X-ray crystallographic studies of the TatBC complex - linchpin of the twin-arginine protein transport system

Some bacterial proteins operate on the outside of the cell, for example the toxins produced by bacterial pathogens. Since all proteins are made inside the bacterium the extracellular proteins must be moved out of the cell across the normally impermeable cell membrane. This task is carried out by machines termed protein transporters that are located in the cell membrane. One type of transporter moves unfolded proteins, threading them across the membrane like string through the eye of a needle. By contrast, a second type of transporter, which we term the Tat system, moves folded proteins across the membrane. This is much more challenging than threading and so it is thought that the Tat system operates by an unusual mechanism. The Tat protein transport system is not only found in bacteria it is also present in the chloroplasts of plants where it is essential to form and maintain the proteins required to carry out photosynthesis. The heart of the Tat system is a complex formed by two proteins called TatB and TatC. This complex sits in the cell membrane and recognises and binds the proteins that are to be transported. It then binds another protein called TatA to form the active transporter. We aim to determine a detailed structure of the complex containing TatB and TatC. We will also try to determine the structure of TatC alone since this may be easier and TatC appears to form the stable functional core of the Tat system. To obtain these structures we first need to grow crystals of the purified proteins. This is likely to be quite challenging because it is not easy to form crystals of proteins found in membranes. For this reason we have proposed a number or different crystallization approaches to maximize our chances of success. We will also make full use of the latest high-throughput technologies to speed the work. Determination of a structure for TatBC and/or TatC is essential if we are to understand the unusual mechanism of transport by the Tat system. The Tat system is a possible drug target because it is required for bacterial pathogenesis but is not found in humans. It is also of biotechnological interest because it could be utilised to secrete useful protein products.

## Data records
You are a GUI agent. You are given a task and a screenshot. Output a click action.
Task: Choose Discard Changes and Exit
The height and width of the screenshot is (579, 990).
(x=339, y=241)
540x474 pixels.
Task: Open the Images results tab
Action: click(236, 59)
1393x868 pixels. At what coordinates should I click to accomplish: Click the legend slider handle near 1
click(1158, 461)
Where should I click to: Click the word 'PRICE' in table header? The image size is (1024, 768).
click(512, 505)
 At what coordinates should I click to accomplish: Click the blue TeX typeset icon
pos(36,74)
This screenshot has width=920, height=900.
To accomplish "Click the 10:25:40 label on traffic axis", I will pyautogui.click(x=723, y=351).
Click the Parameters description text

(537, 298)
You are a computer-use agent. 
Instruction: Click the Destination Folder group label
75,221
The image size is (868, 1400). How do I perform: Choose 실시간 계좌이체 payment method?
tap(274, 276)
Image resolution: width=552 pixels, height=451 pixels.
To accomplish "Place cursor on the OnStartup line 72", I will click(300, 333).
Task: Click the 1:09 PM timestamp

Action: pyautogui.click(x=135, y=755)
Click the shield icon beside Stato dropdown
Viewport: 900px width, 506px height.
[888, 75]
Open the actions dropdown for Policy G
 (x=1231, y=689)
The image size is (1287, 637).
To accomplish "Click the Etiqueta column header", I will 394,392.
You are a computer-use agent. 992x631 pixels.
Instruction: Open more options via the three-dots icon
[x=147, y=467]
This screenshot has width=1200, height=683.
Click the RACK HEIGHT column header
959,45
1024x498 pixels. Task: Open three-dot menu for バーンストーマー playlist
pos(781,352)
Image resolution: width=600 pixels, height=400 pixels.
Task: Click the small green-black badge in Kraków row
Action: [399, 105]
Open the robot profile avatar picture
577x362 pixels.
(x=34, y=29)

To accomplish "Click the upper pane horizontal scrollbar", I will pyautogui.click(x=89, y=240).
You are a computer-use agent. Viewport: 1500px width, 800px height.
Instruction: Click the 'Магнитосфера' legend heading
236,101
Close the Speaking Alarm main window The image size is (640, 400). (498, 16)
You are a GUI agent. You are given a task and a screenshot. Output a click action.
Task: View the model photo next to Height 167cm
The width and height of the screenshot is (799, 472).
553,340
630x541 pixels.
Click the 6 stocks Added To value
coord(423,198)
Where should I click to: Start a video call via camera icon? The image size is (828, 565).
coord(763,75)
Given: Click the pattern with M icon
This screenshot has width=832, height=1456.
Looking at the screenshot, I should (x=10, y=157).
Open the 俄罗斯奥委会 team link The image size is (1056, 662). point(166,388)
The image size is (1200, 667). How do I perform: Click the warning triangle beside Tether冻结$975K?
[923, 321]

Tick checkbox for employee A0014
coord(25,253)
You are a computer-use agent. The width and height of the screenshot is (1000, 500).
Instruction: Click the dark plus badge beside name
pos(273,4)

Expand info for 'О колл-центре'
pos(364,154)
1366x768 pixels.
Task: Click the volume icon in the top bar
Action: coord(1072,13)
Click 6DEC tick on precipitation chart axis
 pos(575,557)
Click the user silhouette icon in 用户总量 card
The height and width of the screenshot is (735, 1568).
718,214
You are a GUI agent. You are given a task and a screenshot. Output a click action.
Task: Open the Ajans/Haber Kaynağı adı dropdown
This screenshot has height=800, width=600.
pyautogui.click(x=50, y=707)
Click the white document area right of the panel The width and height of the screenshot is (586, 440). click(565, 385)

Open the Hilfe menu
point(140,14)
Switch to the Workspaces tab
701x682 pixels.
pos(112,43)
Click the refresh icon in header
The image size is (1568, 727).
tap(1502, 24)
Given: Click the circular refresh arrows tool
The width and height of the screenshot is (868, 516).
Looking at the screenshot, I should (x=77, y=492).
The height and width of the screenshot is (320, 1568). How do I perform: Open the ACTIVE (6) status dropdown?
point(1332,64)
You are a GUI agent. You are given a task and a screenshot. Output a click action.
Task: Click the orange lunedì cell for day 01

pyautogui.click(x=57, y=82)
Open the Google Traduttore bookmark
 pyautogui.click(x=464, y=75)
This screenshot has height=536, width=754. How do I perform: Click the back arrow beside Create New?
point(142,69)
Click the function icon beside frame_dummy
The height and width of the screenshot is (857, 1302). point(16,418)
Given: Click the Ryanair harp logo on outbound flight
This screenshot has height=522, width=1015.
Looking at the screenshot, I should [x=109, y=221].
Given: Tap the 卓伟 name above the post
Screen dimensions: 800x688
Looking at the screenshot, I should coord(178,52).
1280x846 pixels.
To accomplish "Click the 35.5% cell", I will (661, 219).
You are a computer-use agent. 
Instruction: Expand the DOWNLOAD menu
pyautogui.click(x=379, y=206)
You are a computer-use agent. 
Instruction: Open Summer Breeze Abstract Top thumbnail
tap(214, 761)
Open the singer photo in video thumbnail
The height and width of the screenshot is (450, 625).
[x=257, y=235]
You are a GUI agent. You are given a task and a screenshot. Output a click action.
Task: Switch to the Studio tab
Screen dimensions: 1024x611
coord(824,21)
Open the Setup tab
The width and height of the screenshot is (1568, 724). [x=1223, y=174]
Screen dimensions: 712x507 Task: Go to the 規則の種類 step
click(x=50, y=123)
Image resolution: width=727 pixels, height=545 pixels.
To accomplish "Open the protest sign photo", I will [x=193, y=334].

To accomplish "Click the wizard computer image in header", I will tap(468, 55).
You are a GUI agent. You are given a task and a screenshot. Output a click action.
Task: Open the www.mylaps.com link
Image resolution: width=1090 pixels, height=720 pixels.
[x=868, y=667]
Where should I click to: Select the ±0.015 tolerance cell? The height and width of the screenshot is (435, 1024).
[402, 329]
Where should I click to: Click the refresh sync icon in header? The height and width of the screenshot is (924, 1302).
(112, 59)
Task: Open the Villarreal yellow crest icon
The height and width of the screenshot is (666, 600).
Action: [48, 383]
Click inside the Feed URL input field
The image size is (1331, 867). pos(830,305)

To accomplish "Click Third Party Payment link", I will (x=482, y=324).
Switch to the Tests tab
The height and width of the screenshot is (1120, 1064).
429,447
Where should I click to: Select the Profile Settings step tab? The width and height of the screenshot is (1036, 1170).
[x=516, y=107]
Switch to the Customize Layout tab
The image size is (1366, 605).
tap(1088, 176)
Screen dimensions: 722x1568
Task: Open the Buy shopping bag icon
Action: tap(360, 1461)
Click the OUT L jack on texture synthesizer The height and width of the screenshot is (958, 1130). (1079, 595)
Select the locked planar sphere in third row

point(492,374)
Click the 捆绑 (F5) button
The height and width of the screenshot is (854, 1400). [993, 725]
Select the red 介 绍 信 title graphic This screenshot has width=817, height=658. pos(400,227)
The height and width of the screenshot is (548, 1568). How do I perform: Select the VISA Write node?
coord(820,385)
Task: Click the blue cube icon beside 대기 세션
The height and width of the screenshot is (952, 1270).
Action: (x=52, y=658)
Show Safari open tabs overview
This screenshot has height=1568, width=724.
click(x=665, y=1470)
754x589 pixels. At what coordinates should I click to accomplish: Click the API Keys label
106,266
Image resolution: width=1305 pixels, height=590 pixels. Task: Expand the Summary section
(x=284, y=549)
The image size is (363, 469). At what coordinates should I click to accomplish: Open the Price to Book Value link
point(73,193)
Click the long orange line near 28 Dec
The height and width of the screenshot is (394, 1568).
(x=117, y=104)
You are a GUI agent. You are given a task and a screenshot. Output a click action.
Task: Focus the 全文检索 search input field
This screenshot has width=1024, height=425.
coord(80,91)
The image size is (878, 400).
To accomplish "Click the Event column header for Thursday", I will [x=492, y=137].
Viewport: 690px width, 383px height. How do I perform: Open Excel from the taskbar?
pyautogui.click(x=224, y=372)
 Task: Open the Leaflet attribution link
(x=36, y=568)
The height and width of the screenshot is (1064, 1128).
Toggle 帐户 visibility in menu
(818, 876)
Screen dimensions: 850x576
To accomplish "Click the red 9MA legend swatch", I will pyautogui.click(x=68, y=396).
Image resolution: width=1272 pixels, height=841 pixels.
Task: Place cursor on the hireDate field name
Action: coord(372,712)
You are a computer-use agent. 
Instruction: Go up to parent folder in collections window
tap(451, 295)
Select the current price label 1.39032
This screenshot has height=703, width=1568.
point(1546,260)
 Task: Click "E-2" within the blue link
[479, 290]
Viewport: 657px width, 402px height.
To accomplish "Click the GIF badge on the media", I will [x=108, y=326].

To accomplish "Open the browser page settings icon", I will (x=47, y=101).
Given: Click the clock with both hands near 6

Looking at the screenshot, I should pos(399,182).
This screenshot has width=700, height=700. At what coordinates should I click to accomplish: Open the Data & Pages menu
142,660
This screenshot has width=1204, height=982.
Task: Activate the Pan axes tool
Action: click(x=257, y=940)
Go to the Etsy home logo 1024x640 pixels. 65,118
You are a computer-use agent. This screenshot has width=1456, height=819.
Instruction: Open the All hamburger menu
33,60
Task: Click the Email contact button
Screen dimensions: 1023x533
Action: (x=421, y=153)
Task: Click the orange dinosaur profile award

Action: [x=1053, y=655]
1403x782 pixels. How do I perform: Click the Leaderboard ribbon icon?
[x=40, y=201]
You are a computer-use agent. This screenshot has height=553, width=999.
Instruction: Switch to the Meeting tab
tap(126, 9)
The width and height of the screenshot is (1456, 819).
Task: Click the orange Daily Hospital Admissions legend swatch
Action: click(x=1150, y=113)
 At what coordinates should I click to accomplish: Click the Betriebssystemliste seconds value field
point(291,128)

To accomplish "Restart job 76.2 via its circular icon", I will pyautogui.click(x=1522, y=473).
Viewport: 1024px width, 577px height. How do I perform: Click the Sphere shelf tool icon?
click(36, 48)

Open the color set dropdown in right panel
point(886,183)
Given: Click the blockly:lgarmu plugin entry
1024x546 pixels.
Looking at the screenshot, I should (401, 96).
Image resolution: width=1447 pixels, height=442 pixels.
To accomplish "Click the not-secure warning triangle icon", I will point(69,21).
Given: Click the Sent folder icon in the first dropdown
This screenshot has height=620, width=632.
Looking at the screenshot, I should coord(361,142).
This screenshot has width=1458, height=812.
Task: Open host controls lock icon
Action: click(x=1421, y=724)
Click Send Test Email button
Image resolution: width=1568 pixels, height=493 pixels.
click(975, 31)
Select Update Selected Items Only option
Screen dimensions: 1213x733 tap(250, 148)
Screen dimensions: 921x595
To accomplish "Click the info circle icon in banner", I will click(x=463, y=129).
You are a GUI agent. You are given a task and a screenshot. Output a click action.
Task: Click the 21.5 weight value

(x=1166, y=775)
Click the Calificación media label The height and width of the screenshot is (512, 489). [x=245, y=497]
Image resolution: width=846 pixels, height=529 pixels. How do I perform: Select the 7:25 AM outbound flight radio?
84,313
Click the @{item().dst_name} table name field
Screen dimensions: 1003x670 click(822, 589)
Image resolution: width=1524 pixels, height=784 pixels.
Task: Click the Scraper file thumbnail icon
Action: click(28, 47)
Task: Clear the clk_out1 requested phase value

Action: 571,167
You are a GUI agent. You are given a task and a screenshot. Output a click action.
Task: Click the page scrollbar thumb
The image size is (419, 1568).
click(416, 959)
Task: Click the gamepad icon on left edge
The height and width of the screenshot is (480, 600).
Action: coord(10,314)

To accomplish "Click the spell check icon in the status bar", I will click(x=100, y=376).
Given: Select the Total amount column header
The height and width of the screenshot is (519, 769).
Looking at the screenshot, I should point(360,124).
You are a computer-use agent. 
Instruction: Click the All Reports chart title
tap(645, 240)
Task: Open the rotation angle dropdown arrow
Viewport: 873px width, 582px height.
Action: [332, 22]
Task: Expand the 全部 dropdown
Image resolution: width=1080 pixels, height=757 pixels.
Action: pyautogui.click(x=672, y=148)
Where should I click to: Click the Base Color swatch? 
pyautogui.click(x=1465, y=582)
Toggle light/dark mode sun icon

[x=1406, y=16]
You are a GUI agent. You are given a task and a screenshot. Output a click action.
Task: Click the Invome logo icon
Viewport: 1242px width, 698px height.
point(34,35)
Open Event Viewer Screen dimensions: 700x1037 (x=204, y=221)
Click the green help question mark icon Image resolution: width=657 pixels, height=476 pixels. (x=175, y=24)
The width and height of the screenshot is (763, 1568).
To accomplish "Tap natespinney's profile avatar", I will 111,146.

## Task description
Continue the TatBC research summary from where it stops. The listing is separate material and has nothing to do with the text.

## Solved exercise
The membrane proteins TatA, TatB and TatC are the essential components of the Tat protein transport pathway. The complex formed by the TatB and TatC proteins is the linchpin of the Tat pathway. It is the membrane receptor for substrate proteins and it recruits TatA to form the active translocation machinery. We aim to determine a high resolution structure for the key TatBC complex, and/or the potentially more crystallographically amenable TatC core complex, using X-ray crystallographic methods. Building on our success in the overexpression and purification of the TatBC complex of Escherichia coli our initial efforts will be concentrated on crystallizing TatBC and TatC from this source. We will utilise not only the native complexes but also engineered variants and complexes putatively stabilized by site-specific disulfide crosslinks or by the presence of a substrate signal peptide. In addition to the crystallization trials with the E. coli proteins we will attempt to increase the chances of successful structure determination by undertaking high throughput heterologous expression and crystallization trials of TatC and TatBC from a range of other prokaryotes.